La presse canadienne s’honore de ne pas avoir laissé le lanceur d’alerte en rase campagne. Elle a donné un large écho à l’affaire, contraignant le ministre à s’expliquer, ce qu’il a fait, imperturbable. « Je peux juste vous dire que c’est ma décision et que je suis très à l’aise avec », a-t-il déclaré le 30 janvier. Liberté académique et devoir d’intégrité sont ainsi tranquillement foulés aux pieds. Le pouvoir politique assume sans ciller la remise en cause de ces principes, sans craindre ni l’opprobre ni l’indignation publics.
Que cela se produise dans un pays comme le Canada est d’autant plus inquiétant que, voilà quelques mois, au Danemark, un autre scientifique lanceur d’alerte, Peter Gotzsche, a subi le même sort que Louis Robert.
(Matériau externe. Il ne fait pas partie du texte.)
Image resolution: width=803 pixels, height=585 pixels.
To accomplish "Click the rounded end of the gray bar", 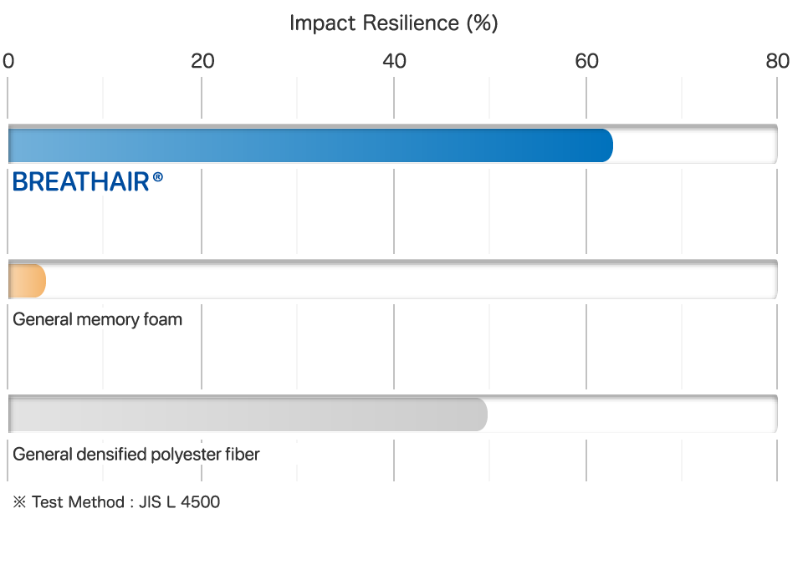I will (480, 415).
Il ne s’agissait pas d’agronomie mais de recherche biomédicale. Les enjeux sont toutefois analogues : sanctionner un scientifique qui ose porter dans le débat public des éléments de connaissance préjudiciables à certains intérêts.
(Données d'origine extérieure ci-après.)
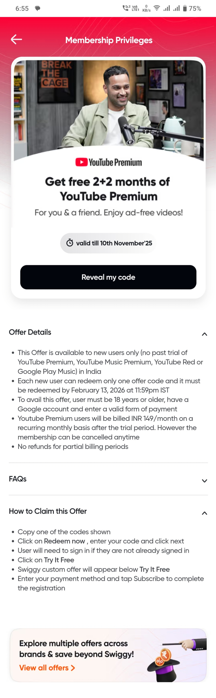
Task: Tap the Wi-Fi status icon
Action: point(157,8)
Professeur de médecine, virulent critique de l’industrie pharmaceutique, M. Gotzsche n’est pas seulement l’un des pères fondateurs du mouvement de la médecine fondée sur la preuve (evidence-based medicine) : il est aussi l’auteur de plus d’un demi-millier d’articles publiés dans la littérature savante et sans doute le chercheur danois actuellement le plus cité dans son domaine. Mais ni sa notoriété ni son envergure scientifique, pas plus que les protestations qu’a suscitées son renvoi du Rigshospital et de Copenhague, n’ont fait plier la ministre de la santé du Danemark.
Persister courageusement
Comme les pressions qu’exerce l’administration Trump sur les scientifiques des agences de recherche ou d’expertise fédérales américaines, ces exemples récents appellent à la vigilance. D’autant que, en France, une dizaine de chercheurs d’universités ou d’organismes de recherche publics se sont récemment exposés en alertant publiquement les autorités sur le danger sanitaire et environnemental présenté selon eux par certains fongicides (dits « SDHi »), dont l’usage s’est généralisé en agriculture depuis le milieu des années 2000.
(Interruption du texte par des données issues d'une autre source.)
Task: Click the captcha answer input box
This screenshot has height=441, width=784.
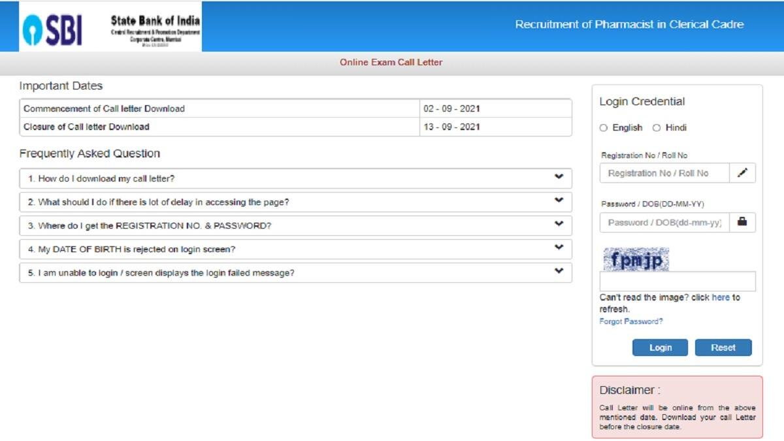Action: pyautogui.click(x=677, y=280)
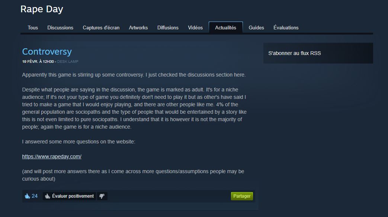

L’Agence nationale de sécurité sanitaire de l’alimentation, de l’environnement et du travail (Anses) estime que leur alerte n’est pas constituée, mais les intéressés persistent courageusement et ont réitéré par écrit à l’agence, le 30 janvier, leurs inquiétudes.
Les scientifiques lanceurs d’alerte ont plus que jamais besoin de protection. Non seulement ils mettent leur carrière en danger, mais ils se placent souvent, par leur démarche, en marge de leurs pairs, agissant à rebours d’une culture professionnelle qui valorise plus la preuve que la précaution, et plus le consensus que l’alerte.
L’idée que les lanceurs d’alerte seraient superflus puisque toute alerte valable serait lancée par l’ensemble des savants est caduque
Des historiens et des sociologues des sciences américains ont décrit cette tendance par une expression difficilement traduisible : « Erring on the side of least drama » (« tendre vers le moins dramatique »). « Cette tendance découle, selon nous, des valeurs fondamentales de la science que sont l’objectivité, la rationalité et l’impartialité, écrivent-ils dans Global Environmental Change. Celles-ci amènent les scientifiques à être souvent sceptiques à l’égard de toute affirmation qui pourrait susciter une réaction émotive. »
A suivre les auteurs, l’idée que les lanceurs d’alerte seraient superflus puisque toute alerte valable serait immédiatement lancée par l’ensemble des savants est donc caduque : la posture scientifique est plutôt celle du doute. C’est pourquoi nous avons besoin de lanceurs d’alerte.
L’historienne des sciences Naomi Oreskes (université Harvard) prend souvent pour exemple le climat. A la fin des années 1980, le climatologue James Hansen a été le premier à mettre en garde aussi fermement les pouvoirs publics contre le réchauffement. Celui-ci, disait-il, commençait à être tangible. Pour sa propre communauté, il s’avançait un peu trop ; en 1989, la revue Science titrait : « Hansen contre le reste du monde ». Peu de monde, parmi les spécialistes, doutait que le problème fût réel, mais nombre d’entre eux pensaient l’alarme un peu prématurée. La suite est connue : depuis, rapport après rapport, le diagnostic n’a cessé de s’aggraver.